- **SHORT TASK**
Quote verbatim everything from the line containing "In order to click" down to the end of the data, including both ends.

═════ EXTRACTED MATERIAL

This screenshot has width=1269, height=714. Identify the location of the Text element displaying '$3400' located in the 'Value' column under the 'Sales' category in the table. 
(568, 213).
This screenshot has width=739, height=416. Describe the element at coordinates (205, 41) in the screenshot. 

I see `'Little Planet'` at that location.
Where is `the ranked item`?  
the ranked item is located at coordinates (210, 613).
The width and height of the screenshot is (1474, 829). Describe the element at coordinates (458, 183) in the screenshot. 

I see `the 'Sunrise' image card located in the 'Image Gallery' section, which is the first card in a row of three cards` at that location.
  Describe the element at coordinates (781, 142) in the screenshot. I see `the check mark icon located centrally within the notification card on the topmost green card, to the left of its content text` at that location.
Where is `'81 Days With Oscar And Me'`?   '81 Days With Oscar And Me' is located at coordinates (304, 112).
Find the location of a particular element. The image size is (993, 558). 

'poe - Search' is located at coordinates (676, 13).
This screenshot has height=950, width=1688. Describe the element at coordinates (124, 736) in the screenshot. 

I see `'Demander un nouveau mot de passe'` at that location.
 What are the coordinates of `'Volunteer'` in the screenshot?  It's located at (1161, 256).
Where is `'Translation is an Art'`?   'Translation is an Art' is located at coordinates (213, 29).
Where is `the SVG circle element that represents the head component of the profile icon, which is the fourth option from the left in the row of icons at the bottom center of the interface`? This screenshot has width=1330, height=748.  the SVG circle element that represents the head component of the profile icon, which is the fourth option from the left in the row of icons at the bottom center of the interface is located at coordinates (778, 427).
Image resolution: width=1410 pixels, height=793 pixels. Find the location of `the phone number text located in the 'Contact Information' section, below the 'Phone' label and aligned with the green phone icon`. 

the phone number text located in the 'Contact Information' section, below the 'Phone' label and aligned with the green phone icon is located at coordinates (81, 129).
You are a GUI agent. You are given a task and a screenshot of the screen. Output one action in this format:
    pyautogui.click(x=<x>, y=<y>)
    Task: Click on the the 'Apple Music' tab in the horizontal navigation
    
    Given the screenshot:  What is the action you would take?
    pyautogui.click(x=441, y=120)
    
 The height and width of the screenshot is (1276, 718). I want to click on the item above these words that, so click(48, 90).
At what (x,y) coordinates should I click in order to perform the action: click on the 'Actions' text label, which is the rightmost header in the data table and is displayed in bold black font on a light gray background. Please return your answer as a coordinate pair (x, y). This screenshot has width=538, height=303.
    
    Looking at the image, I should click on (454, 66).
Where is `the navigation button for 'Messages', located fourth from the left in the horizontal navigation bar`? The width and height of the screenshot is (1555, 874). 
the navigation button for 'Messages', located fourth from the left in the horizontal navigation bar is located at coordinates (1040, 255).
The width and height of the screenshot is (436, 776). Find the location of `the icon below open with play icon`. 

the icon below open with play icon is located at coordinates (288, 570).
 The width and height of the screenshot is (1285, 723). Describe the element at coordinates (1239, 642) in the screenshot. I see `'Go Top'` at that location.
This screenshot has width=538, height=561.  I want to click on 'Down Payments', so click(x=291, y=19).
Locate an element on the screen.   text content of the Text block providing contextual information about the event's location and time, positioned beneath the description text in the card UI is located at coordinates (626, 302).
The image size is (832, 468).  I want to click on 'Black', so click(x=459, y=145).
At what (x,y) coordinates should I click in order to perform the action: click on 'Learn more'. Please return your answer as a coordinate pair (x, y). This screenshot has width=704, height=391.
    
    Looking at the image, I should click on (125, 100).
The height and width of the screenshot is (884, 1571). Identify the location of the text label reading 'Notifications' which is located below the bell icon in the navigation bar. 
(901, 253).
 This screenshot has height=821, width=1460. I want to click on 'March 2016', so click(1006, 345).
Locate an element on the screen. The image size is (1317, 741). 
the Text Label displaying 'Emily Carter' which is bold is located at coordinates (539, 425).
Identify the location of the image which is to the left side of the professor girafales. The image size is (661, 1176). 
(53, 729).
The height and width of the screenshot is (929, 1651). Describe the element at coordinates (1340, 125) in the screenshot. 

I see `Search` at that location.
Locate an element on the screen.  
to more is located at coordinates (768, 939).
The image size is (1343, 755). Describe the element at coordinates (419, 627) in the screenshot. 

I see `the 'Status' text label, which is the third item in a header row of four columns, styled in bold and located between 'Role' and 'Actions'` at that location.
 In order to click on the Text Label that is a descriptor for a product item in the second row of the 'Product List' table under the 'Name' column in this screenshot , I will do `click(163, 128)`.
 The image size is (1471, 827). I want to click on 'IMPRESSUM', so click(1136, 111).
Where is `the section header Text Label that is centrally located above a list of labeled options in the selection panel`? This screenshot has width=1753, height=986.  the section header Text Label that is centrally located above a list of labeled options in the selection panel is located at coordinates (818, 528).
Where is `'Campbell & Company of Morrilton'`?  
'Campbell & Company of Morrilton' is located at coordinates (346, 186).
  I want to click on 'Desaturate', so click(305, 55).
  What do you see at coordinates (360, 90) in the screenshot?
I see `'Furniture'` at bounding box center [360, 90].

══════════

- **FULL SOLUTION**
 In order to click on the Text Label that is a descriptor for a product item in the second row of the 'Product List' table under the 'Name' column in this screenshot , I will do `click(163, 128)`.
 The image size is (1471, 827). I want to click on 'IMPRESSUM', so click(1136, 111).
Where is `the section header Text Label that is centrally located above a list of labeled options in the selection panel`? This screenshot has width=1753, height=986.  the section header Text Label that is centrally located above a list of labeled options in the selection panel is located at coordinates (818, 528).
Where is `'Campbell & Company of Morrilton'`?  
'Campbell & Company of Morrilton' is located at coordinates (346, 186).
  I want to click on 'Desaturate', so click(305, 55).
  What do you see at coordinates (360, 90) in the screenshot?
I see `'Furniture'` at bounding box center [360, 90].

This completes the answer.